#### 本文:

::::

菊川工業と市川工業高校の新たなコラボレーション
建築物の内外装を手がける菊川工業株式会社は、千葉県の市川工業高校インテリア科との協力により、特別な卒業制作の取り組みを実施しました。このコラボレーションは、生徒たちが様々なデジタルコンテンツを制作するというもので、技術や企業の理解を深めることを目的としています。2026年3月5日には市川工業高校で報告会が開催され、生徒たちが1年間の成果を披露し、菊川工業から感謝状を受け取りました。
卒業制作の背景
市川工業高校のインテリア科では、3年生のカリキュラムの一環として、卒業制作における課題研究が組まれています。学生たちは1年間を通じて、菊川工業の取り組みや技術を深く学びながら、創造的な作品の制作に挑戦しました。今回のプロジェクトには、特に情報コースの生徒4名が参加し、菊川との密接な連携を保ちながら作品を完成させました。
報告会では、菊川の施工事例や技術に基づいて考案された4つの作品が発表されました。これらの作品は、菊川の業務を題材にしつつも、生徒たちが自身の視点から工夫を凝らしたものです。具体的には、以下の4つのゲームが生み出されました。
1.
施工事例カードゲーム
菊川の施工事例を楽しみながら学べるオリジナルのカードゲーム。新入社員の研修でも活用できる内容です。
2.
ビジネスマナー診断ゲーム
電話応対や敬語の使い方をクイズ形式で学べるオンラインゲームで、新社会人としての基礎を学ぶのに役立ちます。
3.
営業職の一日体験ゲーム
菊川の営業職を体験できるストーリー形式のゲーム。就職希望者が営業の仕事を理解する助けになります。
4.
レーザー溶接機VR体験
ロボット型のレーザー溶接機の動きをVRで体験できることで、通常の機械では得られない体験が可能となります。
コラボレーションの意義
菊川工業はオーダーメイド建材の製作を手がけており、採用活動や新人教育において企業の業務内容が理解されにくいという課題を抱えていました。この問題を解決するために、市川工業高校とのコラボレーションの実施が決定されました。生徒たちは、菊川のWebサイトの情報や企業訪問を通じて、豊富なデータを収集し、試作段階の作品を社員に試してもらうことで、制作の質を高めることができました。
成果と今後の展望
生徒たちによって制作された各ゲームは、実際の採用活動や社内研修に役立てられるところであり、就職希望者や新入社員への企業理解を深めるツールとして活用されていく予定です。菊川工業は、今後も工業高校生との交流を通じて、ものづくりの人材育成に貢献していく方針です。将来的には、これらの作品を更に進化させ、多くの学生にさらなる学びの機会を提供していくことが期待されます。
このコラボレーションによって築かれた絆が、未来のものづくりを支える若者たちの成長へとつながることを願っています。

::::

#### 作業指示 1:
次の(a)～(c)が本文の内容と合っているかを、それぞれ「はい」か「いいえ」で答え、判断の根拠となる本文の語句をそのまま引用してください。
(a) 報告会は2026年3月5日に市川工業高校で開催された。
(b) プロジェクトには情報コースの生徒6名が参加した。
(c) ビジネスマナー診断ゲームはVRで体験するゲームである。
#### 作業指示 2:
本文の「レーザー溶接機VR体験」から「していくことが期待されます。」までをすべて、一字一句違えずに書き写してください。
#### 作業指示 3:
本文中の「菊川工業は、今後も工業高校生との交流を通じて、ものづくりの人材育成に貢献していく方針です。」という一文を英語に訳してください。

#### 参照データ:
::::

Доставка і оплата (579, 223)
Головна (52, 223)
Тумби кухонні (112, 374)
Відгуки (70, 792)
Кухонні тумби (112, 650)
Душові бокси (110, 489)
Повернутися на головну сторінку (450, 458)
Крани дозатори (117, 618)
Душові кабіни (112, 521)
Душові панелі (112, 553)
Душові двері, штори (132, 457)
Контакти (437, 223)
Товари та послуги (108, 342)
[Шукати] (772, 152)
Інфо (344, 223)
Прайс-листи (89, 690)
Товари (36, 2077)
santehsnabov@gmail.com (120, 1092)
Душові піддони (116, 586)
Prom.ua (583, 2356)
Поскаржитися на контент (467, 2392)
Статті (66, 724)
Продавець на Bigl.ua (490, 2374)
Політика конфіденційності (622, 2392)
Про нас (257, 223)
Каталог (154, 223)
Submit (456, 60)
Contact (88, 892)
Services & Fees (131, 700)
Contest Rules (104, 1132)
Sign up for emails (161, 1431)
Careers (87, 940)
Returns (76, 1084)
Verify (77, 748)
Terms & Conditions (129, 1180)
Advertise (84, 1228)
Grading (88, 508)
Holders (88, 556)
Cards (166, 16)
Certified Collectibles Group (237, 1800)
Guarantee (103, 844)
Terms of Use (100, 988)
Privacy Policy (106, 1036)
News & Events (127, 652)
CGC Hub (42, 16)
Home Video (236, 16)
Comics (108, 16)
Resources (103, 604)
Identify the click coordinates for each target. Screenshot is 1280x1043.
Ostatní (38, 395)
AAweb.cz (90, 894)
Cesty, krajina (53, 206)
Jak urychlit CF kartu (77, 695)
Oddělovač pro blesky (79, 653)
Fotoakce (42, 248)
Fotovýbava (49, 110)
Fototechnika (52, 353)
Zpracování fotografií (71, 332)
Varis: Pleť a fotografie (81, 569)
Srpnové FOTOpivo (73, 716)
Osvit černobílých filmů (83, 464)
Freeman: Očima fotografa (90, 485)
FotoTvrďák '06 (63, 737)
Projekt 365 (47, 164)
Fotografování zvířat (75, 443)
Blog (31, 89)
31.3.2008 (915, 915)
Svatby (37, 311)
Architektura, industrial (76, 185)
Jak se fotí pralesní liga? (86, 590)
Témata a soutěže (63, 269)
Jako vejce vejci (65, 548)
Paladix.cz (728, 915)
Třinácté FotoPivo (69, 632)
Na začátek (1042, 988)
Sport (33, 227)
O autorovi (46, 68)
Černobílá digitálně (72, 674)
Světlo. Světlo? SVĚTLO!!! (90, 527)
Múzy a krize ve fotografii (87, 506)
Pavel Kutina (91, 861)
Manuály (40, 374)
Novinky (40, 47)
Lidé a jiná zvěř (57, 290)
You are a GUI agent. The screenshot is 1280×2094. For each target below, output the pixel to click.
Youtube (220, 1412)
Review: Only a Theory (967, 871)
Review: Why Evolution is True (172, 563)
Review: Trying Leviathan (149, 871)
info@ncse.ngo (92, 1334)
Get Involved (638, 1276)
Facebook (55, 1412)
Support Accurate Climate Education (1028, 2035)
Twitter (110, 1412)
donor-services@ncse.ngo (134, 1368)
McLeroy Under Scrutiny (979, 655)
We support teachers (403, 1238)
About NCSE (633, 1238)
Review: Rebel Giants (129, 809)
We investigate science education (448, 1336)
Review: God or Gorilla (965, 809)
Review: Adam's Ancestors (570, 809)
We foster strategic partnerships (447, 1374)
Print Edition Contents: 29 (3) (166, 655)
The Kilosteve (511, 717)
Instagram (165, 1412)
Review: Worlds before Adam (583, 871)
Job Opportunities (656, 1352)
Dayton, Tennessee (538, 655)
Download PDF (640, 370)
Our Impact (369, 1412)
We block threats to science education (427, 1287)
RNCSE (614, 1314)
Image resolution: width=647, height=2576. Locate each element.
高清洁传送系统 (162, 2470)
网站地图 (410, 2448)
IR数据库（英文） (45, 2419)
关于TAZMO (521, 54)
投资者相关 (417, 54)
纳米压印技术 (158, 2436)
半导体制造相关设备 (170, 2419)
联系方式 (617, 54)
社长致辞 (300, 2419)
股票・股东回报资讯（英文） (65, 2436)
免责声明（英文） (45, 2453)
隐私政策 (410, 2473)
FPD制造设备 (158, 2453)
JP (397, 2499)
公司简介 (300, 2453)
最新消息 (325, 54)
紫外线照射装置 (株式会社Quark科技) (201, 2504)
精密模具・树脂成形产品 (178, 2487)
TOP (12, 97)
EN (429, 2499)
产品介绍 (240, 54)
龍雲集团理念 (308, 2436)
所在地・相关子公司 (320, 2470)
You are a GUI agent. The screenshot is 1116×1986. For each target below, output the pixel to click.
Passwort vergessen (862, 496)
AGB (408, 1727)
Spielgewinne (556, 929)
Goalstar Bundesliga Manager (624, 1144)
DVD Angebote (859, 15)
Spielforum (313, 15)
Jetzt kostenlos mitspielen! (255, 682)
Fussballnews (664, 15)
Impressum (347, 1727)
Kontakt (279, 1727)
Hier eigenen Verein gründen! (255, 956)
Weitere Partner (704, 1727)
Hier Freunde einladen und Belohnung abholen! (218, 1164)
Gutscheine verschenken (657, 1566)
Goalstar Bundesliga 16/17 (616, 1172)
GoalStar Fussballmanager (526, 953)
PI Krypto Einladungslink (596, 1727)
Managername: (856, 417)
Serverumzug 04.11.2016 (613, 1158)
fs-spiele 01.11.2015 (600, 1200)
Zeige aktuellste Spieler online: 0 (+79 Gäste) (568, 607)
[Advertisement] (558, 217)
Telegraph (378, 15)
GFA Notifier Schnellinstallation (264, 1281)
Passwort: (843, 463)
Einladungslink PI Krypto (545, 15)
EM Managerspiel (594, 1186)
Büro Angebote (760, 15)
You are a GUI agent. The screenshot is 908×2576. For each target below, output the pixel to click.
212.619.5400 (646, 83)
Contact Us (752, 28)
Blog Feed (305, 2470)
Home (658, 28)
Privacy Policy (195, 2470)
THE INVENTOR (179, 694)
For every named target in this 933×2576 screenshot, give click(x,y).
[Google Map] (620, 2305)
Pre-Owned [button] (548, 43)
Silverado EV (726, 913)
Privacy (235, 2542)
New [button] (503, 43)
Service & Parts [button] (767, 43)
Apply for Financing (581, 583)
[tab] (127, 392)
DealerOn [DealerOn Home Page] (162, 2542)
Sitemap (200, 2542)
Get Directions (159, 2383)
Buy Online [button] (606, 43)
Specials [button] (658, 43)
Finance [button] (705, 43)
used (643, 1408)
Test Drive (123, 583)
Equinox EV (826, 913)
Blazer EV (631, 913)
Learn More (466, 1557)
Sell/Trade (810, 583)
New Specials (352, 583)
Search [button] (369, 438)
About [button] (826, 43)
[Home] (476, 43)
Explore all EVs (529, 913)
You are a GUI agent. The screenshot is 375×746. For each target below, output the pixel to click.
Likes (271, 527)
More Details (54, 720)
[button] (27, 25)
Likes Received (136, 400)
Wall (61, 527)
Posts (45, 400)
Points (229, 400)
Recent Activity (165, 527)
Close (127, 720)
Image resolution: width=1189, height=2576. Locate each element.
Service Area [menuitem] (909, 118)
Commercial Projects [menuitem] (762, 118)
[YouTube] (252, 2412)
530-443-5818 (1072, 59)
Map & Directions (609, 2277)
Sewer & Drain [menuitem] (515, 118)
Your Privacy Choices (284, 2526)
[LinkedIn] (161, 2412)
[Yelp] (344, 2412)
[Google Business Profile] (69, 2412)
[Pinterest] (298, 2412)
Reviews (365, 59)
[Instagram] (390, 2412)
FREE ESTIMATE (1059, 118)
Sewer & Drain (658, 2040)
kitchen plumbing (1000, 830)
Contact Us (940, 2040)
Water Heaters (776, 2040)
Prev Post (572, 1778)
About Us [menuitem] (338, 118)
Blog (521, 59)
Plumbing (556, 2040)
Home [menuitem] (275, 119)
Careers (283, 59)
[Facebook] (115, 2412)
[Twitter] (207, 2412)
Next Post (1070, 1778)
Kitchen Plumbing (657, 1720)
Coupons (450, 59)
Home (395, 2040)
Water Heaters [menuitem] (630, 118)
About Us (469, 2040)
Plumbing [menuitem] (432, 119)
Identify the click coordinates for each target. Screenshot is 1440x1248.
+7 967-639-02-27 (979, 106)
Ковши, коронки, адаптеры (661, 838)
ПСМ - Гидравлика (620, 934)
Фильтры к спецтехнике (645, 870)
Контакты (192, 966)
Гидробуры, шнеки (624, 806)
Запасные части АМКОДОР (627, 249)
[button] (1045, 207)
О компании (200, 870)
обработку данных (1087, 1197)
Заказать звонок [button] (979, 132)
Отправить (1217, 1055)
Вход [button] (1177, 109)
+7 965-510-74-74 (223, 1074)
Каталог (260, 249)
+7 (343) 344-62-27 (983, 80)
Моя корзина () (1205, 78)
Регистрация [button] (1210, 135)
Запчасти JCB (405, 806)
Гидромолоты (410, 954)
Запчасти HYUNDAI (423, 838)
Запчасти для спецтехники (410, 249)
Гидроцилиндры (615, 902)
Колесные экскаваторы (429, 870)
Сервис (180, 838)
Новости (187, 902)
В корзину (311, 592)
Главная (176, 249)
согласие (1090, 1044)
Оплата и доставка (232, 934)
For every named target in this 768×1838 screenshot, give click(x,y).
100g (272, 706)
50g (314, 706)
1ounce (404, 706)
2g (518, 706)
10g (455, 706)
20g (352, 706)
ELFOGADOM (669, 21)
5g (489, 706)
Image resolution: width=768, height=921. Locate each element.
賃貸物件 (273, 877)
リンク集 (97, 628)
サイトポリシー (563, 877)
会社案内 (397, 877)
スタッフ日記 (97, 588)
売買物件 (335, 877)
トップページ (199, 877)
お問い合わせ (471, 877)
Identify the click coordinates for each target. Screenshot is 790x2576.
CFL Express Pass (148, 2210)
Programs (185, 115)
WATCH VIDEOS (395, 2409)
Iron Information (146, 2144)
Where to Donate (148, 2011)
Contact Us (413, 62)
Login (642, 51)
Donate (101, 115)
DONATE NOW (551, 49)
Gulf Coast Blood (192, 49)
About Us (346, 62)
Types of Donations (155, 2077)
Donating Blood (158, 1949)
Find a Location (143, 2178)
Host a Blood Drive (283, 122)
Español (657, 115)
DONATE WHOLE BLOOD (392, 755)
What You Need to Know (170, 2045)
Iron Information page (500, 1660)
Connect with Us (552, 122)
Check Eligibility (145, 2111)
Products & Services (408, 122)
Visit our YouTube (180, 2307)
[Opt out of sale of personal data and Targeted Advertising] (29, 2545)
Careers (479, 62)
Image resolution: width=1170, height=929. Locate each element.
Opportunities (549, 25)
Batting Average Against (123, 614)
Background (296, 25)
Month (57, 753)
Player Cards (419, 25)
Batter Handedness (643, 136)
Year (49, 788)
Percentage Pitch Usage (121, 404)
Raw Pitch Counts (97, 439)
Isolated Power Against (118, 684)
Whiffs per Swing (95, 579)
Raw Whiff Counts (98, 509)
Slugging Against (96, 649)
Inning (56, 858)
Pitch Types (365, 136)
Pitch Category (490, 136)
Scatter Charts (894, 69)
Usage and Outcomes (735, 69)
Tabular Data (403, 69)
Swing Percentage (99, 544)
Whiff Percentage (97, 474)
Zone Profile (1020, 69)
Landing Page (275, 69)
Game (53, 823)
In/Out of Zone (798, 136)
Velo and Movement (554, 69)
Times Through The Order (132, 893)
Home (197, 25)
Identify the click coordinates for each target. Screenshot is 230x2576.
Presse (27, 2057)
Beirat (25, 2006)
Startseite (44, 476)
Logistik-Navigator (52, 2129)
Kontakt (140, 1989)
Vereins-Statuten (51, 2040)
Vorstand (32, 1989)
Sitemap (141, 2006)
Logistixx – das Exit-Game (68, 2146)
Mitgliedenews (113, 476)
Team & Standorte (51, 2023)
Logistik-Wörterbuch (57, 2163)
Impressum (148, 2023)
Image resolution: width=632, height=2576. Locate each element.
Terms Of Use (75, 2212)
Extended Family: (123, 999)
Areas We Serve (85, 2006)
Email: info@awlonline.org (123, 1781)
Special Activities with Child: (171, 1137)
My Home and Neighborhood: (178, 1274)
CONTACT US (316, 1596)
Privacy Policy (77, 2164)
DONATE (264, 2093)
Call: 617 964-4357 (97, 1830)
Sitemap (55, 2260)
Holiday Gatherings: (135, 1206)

::::

#### 解答例 1:
(a) はい。「2026年3月5日には市川工業高校で報告会が開催され」
(b) いいえ。「特に情報コースの生徒4名が参加し」
(c) いいえ。「電話応対や敬語の使い方をクイズ形式で学べるオンラインゲーム」

#### 解答例 2:
レーザー溶接機VR体験
ロボット型のレーザー溶接機の動きをVRで体験できることで、通常の機械では得られない体験が可能となります。
コラボレーションの意義
菊川工業はオーダーメイド建材の製作を手がけており、採用活動や新人教育において企業の業務内容が理解されにくいという課題を抱えていました。この問題を解決するために、市川工業高校とのコラボレーションの実施が決定されました。生徒たちは、菊川のWebサイトの情報や企業訪問を通じて、豊富なデータを収集し、試作段階の作品を社員に試してもらうことで、制作の質を高めることができました。
成果と今後の展望
生徒たちによって制作された各ゲームは、実際の採用活動や社内研修に役立てられるところであり、就職希望者や新入社員への企業理解を深めるツールとして活用されていく予定です。菊川工業は、今後も工業高校生との交流を通じて、ものづくりの人材育成に貢献していく方針です。将来的には、これらの作品を更に進化させ、多くの学生にさらなる学びの機会を提供していくことが期待されます。

#### 解答例 3:
Kikukawa Kogyo intends to keep contributing to the development of human resources for manufacturing through exchanges with industrial high school students.